_Try it_. Your answer should be every line from the records that contains "Viewport".

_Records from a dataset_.
———

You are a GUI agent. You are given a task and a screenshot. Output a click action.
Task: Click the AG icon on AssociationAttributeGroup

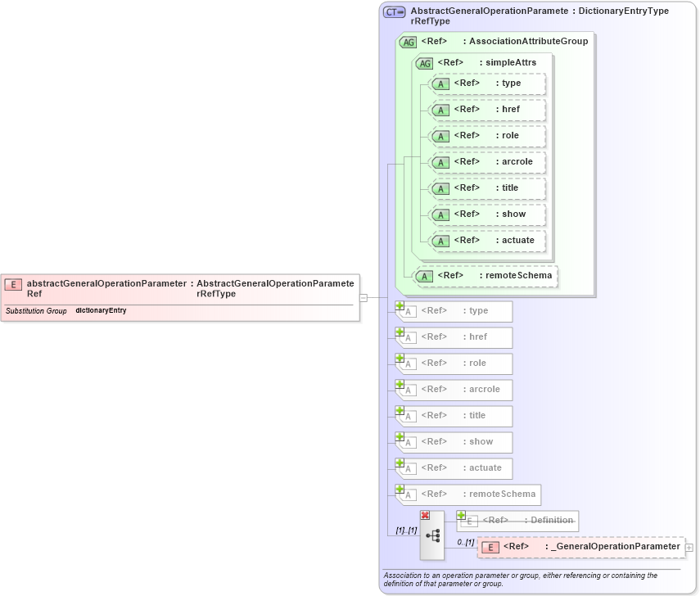click(x=407, y=42)
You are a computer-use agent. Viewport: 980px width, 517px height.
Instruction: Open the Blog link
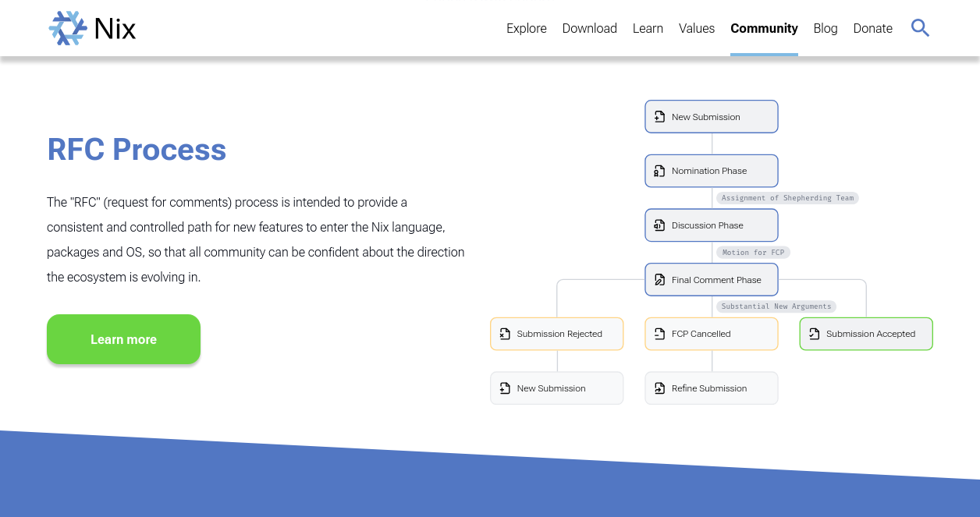[x=826, y=28]
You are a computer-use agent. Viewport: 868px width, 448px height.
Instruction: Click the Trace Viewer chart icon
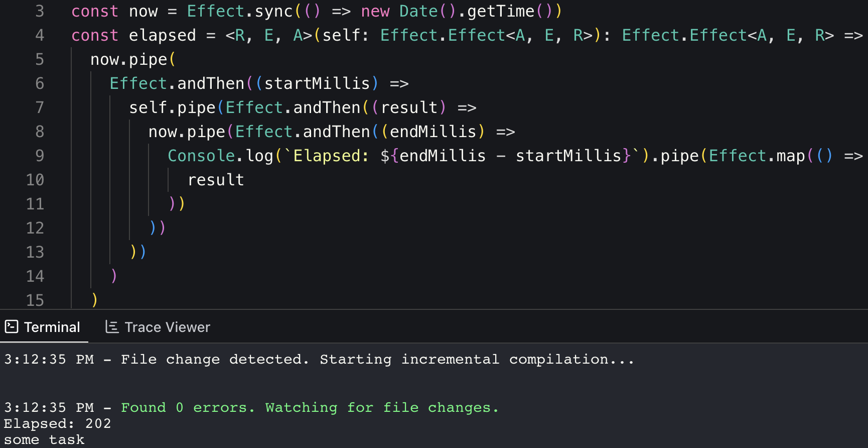112,327
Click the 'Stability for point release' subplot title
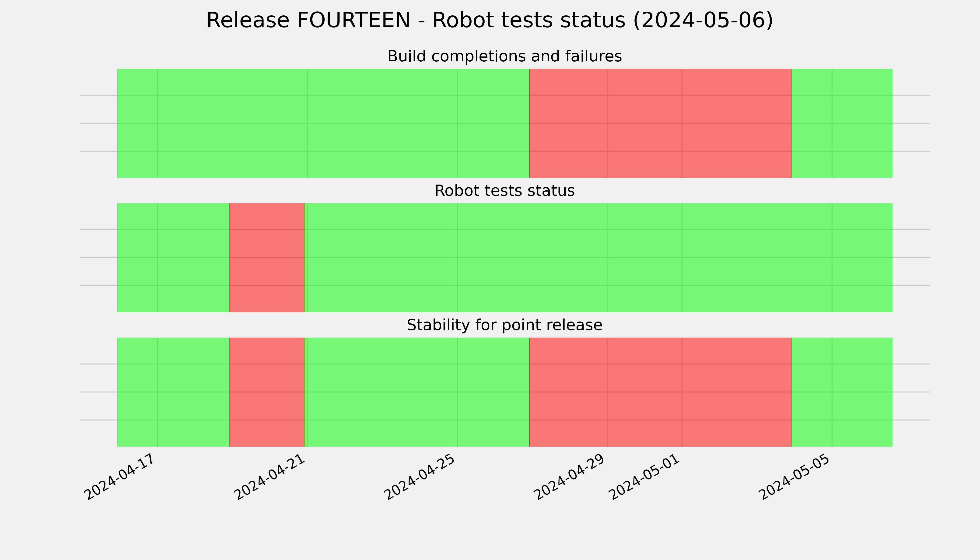This screenshot has height=560, width=980. (505, 325)
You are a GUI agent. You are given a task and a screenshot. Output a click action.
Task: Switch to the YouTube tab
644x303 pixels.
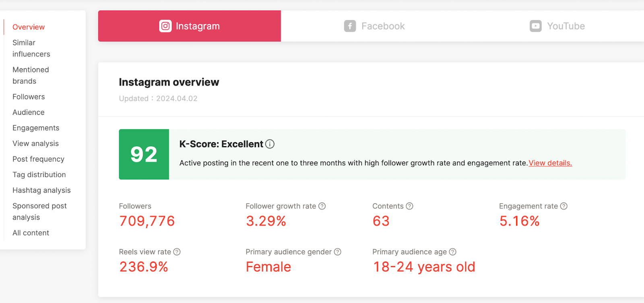[x=557, y=26]
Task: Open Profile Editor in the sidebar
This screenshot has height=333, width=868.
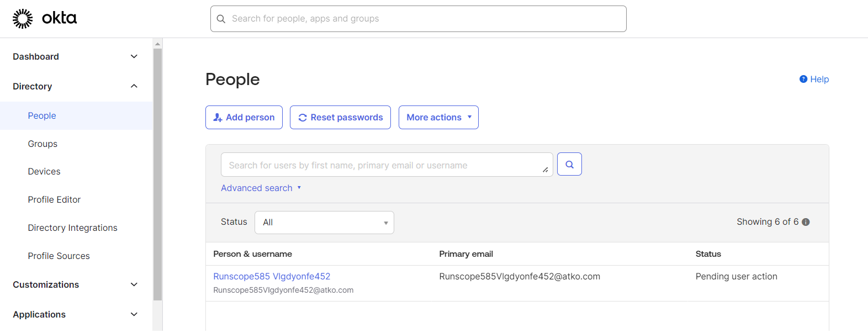Action: pos(54,199)
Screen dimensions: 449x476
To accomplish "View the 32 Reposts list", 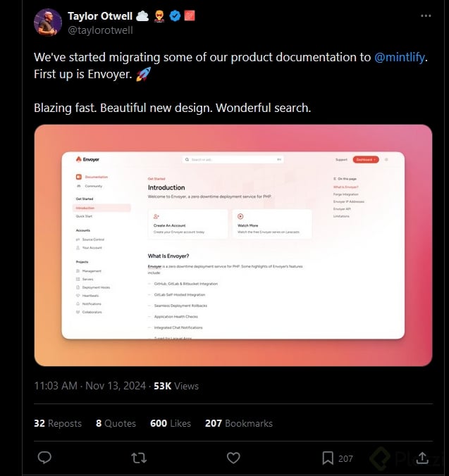I will pyautogui.click(x=58, y=423).
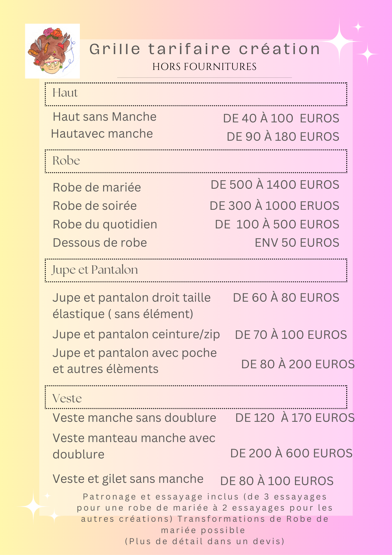392x555 pixels.
Task: Click the 'Robe de mariée' item label
Action: (x=97, y=188)
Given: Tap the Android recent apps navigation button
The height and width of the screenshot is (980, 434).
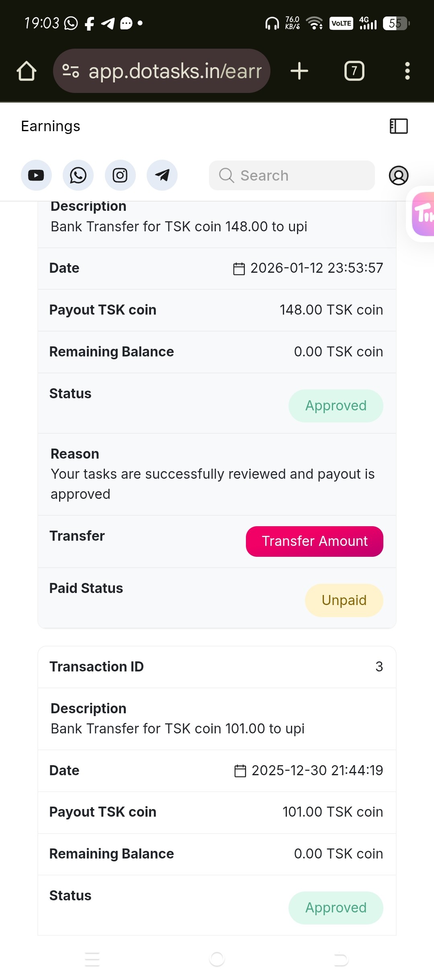Looking at the screenshot, I should tap(92, 959).
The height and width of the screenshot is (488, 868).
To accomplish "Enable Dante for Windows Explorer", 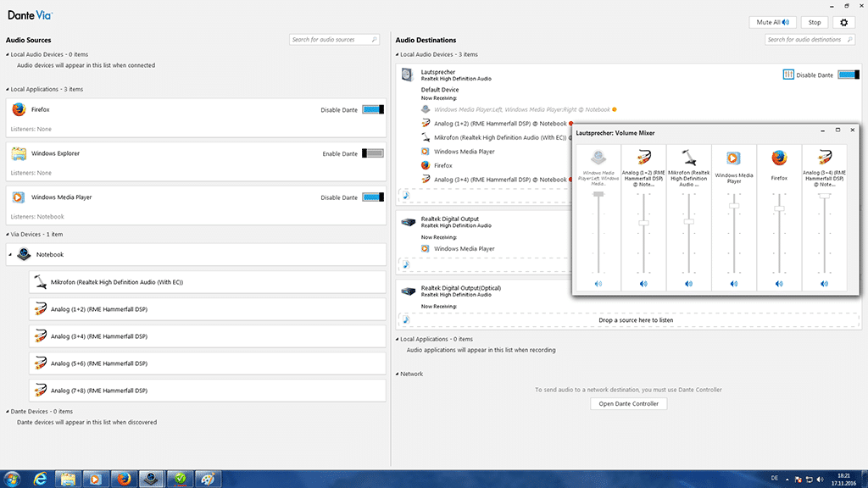I will [x=373, y=153].
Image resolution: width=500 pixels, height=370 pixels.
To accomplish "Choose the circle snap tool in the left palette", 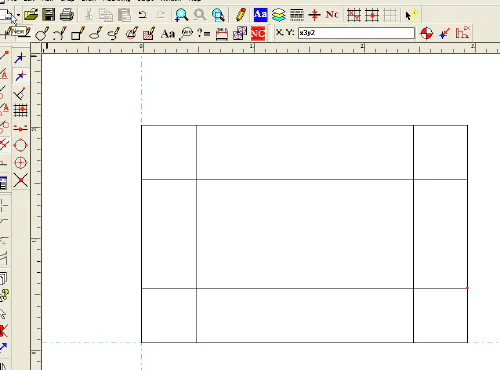I will pos(20,145).
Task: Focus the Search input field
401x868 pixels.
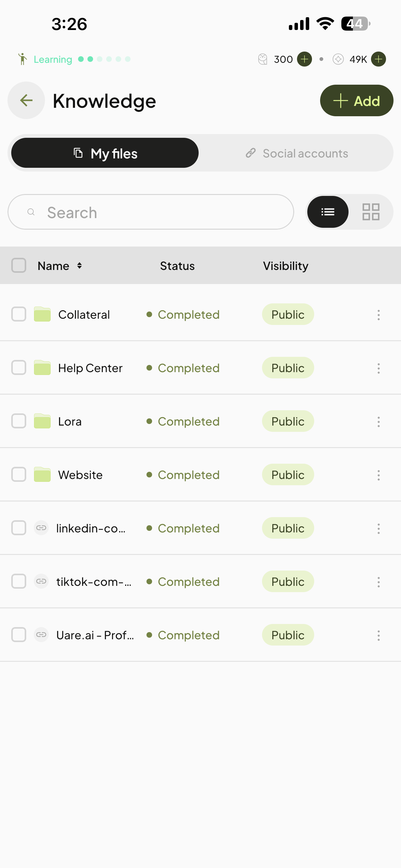Action: 151,212
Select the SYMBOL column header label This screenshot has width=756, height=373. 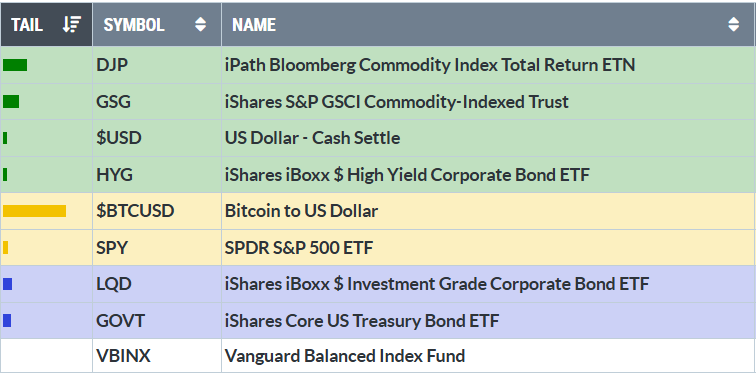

———

_Task output_.
You are a computer-use agent. Viewport: 980px width, 517px height.
You are a computer-use agent. Viewport: 868px width, 448px height.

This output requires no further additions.